Esa primera lectura, la que se puede considerar una biografía, prescinde de los nombres reales: Charlie Parker se convierte Johnny Carter, Chan es ahora Lan, su hija muerta Bee, se convierte en Pree, y la baronesa Pannonica de Koenigswarter recibe el nombre de marquesa Tica. En la historia se mencionan las temporadas que pasó Parker en los hospitales mentales de Camarillo y Bellevue, el incendio de la habitación de un hotel, se recrea la desastrosa y famosa grabación de Lover Man (aquí titulada Amorous) y, en general, fragmentos de realidad en forma de puzle que nos muestran el estilo de vida “diferente” del saxofonista, y que concluye con su muerte con un ataque de risa frente a un televisor.

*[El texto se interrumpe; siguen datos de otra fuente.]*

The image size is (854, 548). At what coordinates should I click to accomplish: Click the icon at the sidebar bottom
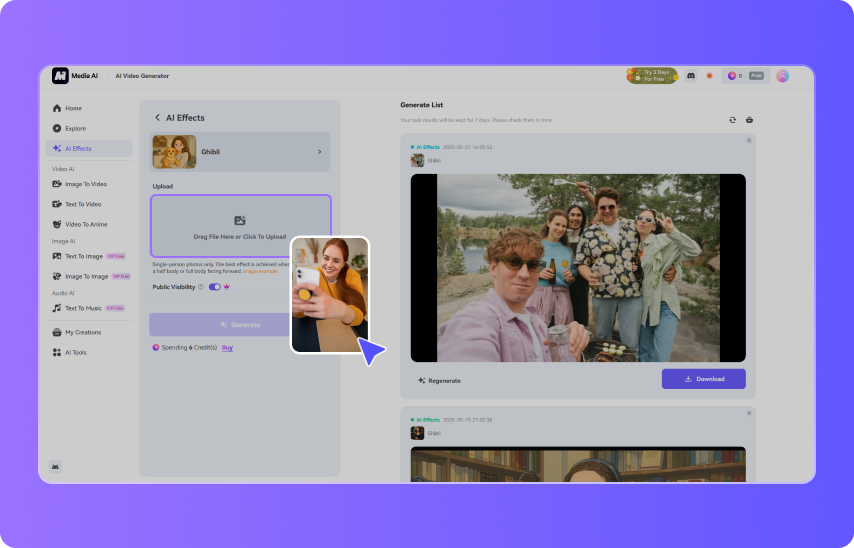(55, 466)
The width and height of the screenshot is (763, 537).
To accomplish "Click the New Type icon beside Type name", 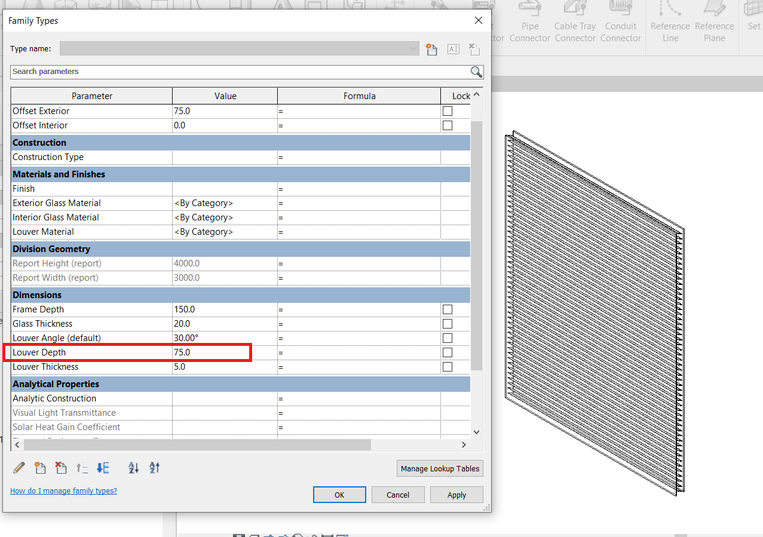I will (x=432, y=49).
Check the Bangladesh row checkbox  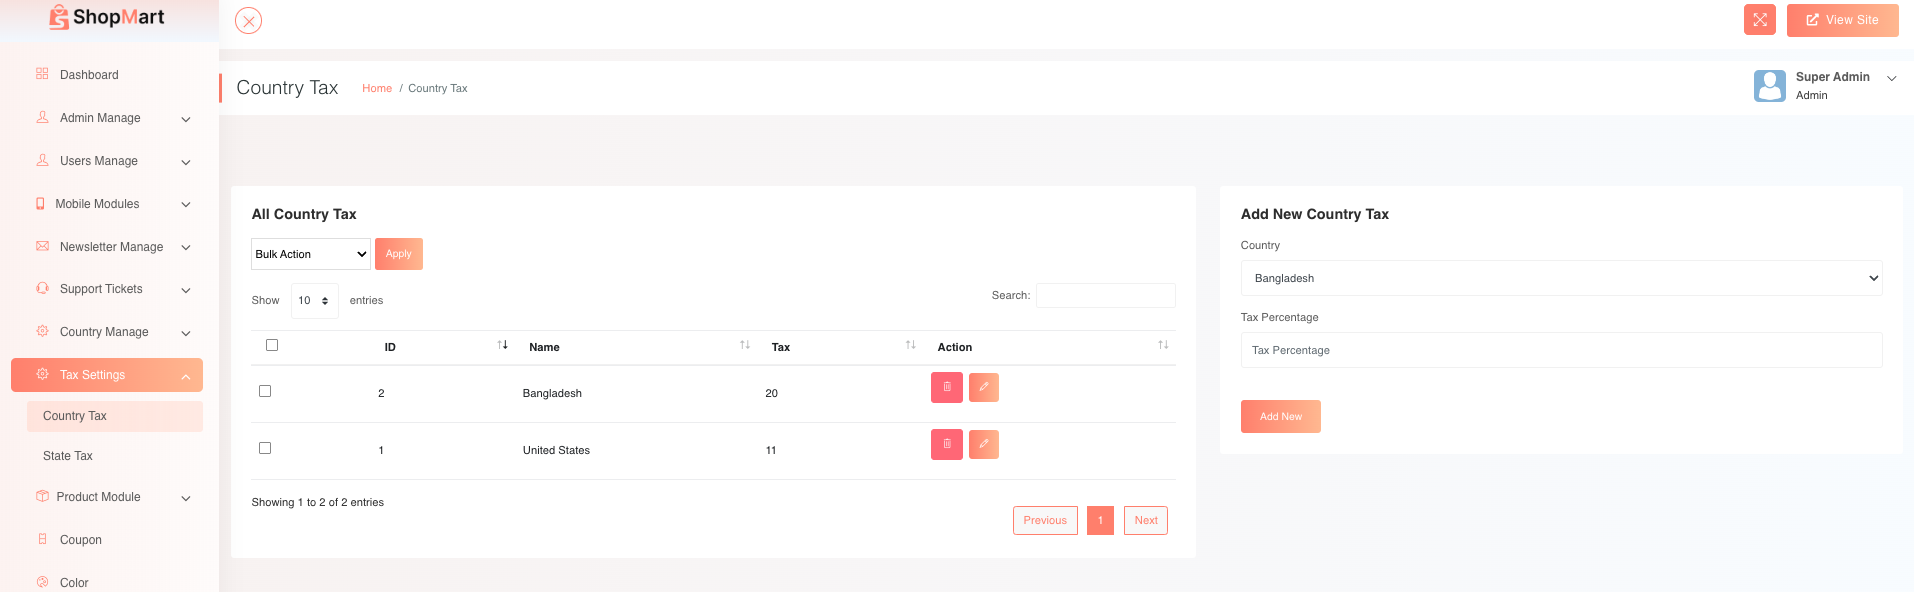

La otra lectura es aquella en la que el concepto Tiempo aparece constantemente en la historia, sobre todo en las primeras páginas donde nos encontramos frases como: tú no haces más que contar el tiempo  o Seguía haciendo alusiones al tiempo, un tema que le preocupa desde que le conozco, he visto pocos hombres tan preocupados por todo lo que se refiere al tiempo. Para Johnny el tiempo es algo maleable, indefinido, inconsistente, variable (¿Cómo se puede pensar un cuarto de hora en un minuto y medio?), una forma de vida alternativa a la del mundo que le rodea: Esto lo estoy tocando mañana, dice en una de las mejores frases del libro. Todas estas ideas suponen que el concepto temporal del protagonista sea completamente diferente al del resto de humanos. La música es tiempo y si Johnny ve el tiempo de otra forma, también verá la vida, y por tanto la música. Su historia es la de una lucha constante en un mundo que no le entiende, lo que lo convierte en un perseguidor, en un alma que busca algo que cree que existe, pero que no sabe si algún día encontrará.

El otro protagonista de la novela es Bruno, escritor y reportero de la revista Jazz Hot, que al contrario que Carter, vive en el tiempo presente y cronológico, en el tiempo racional de las agujas del reloj y es, por tanto, un hombre apegado a la realidad cotidiana, preocupado por la hora, por el éxito de su libro, por cosas racionales. Sin embargo, esa racionalidad es un perfecto contrapunto para que Bruno nos dé a conocer la realidad física del jazz: los lugares, los ambientes, la historia… aunque al final, como casi todos los críticos, y a pesar de haber escrito un gran libro, es incapaz de expresar con palabras el lenguaje musical de Johnny, algo que solo puede explicar su música.

Hay muchas obras literarias inspiradas en la figura de Charlie Parker, peroEl perseguidor tiene algo especial. Asociar a Parker con la idea de tiempo con la que Cortázar juega en su literatura le da una nueva dimensión al personaje que fue líder de una revolución musical que tuvo lugar a finales de los años 40.

Con la lectura de El perseguidor nos acercamos a dos de los principales creadores del siglo XX, a dos revolucionarios que en su vida crearon el arte del futuro.